[[ Input material, beginning ]]

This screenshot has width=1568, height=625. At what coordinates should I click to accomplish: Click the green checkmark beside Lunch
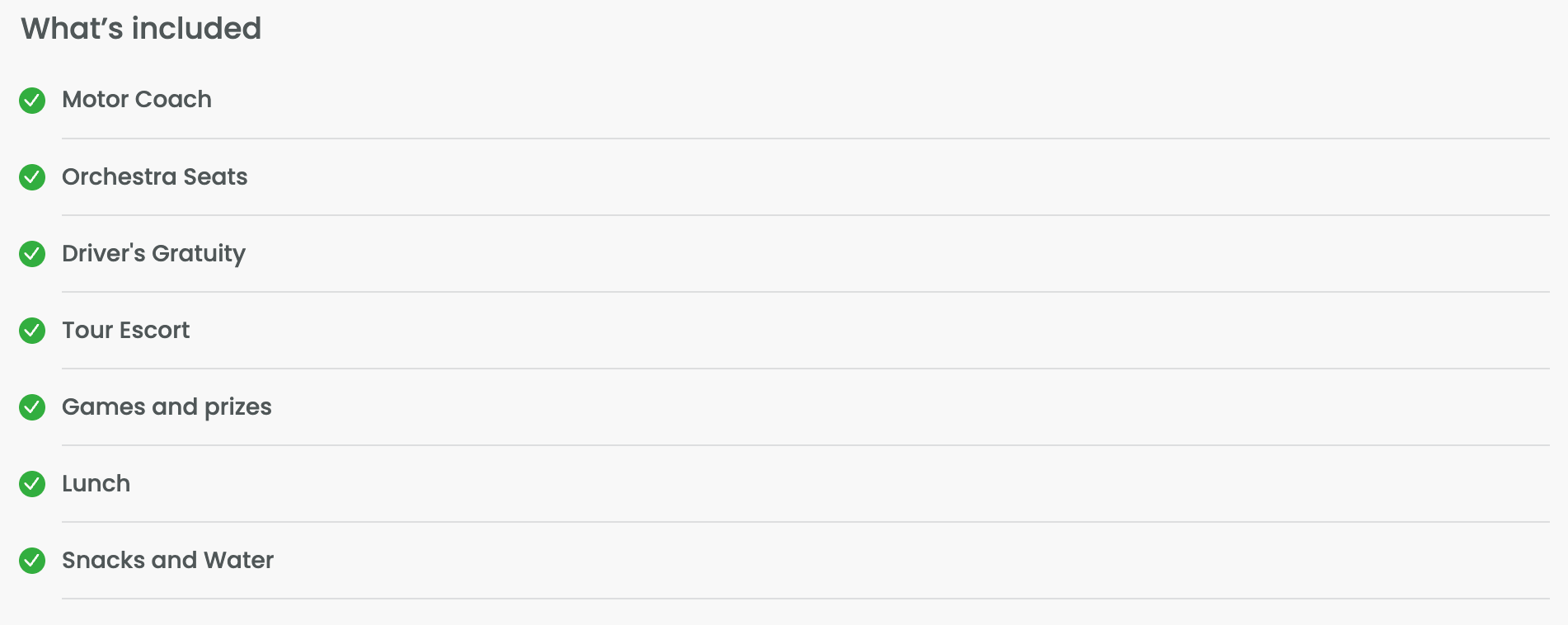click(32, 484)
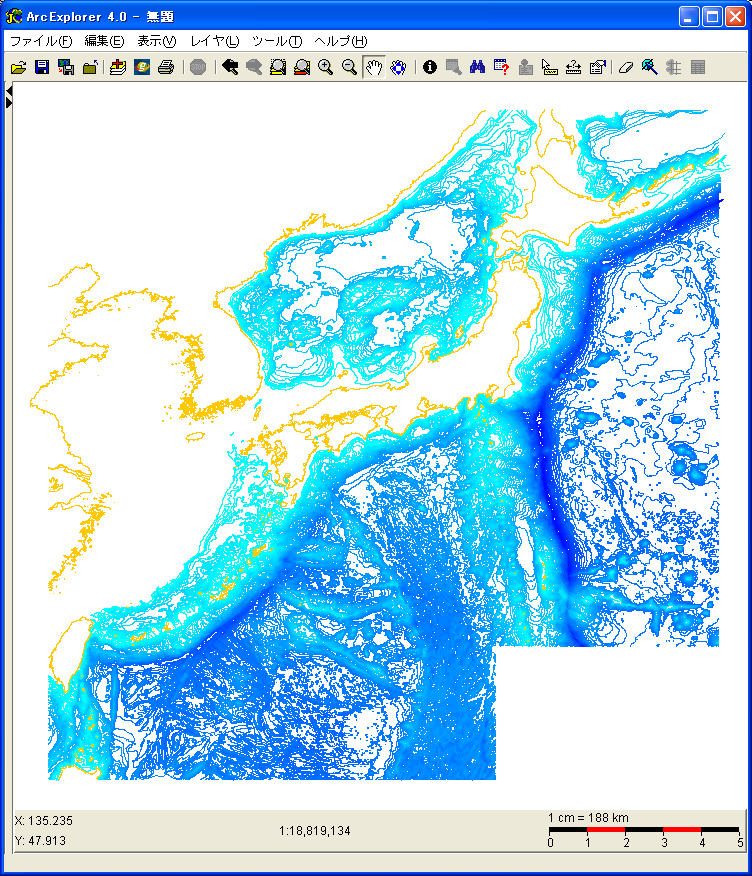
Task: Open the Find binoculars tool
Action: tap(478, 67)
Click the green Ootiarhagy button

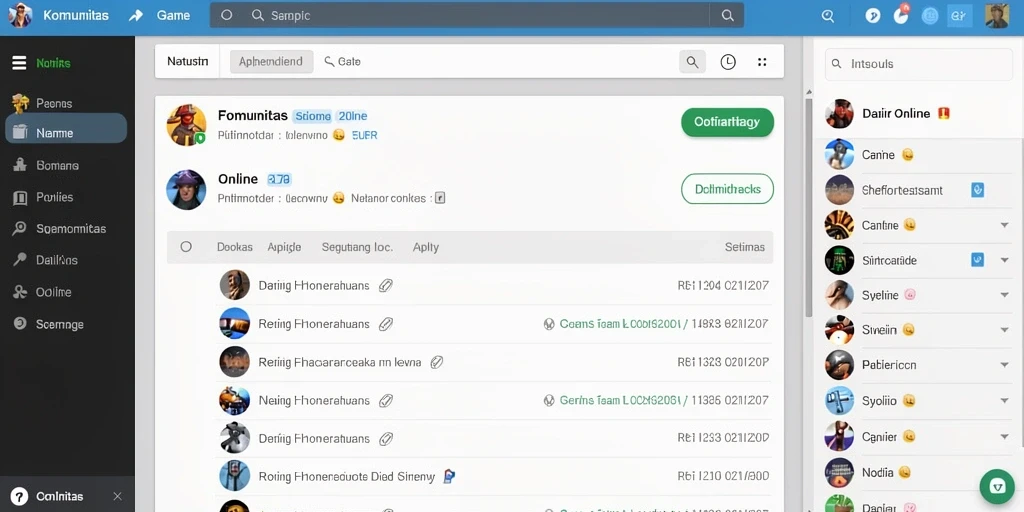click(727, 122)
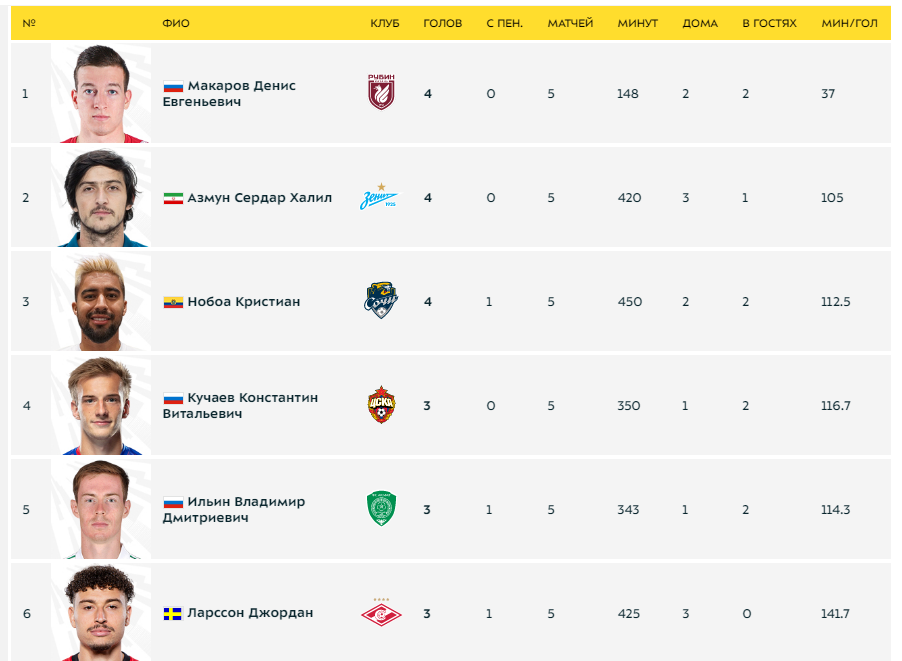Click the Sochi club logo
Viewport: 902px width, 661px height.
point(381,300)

[[ Input material, end ]]

__Your objective__.
Please copy the data shown above precisely, leaving the images out.

__Your solution__.
This screenshot has width=1568, height=625. At what coordinates should I click to accomplish: Click the green checkmark beside Lunch
click(32, 484)
Task: Open the Find binoculars tool
Action: tap(478, 67)
Click the green Ootiarhagy button

click(727, 122)
Click the Sochi club logo
Viewport: 902px width, 661px height.
point(381,300)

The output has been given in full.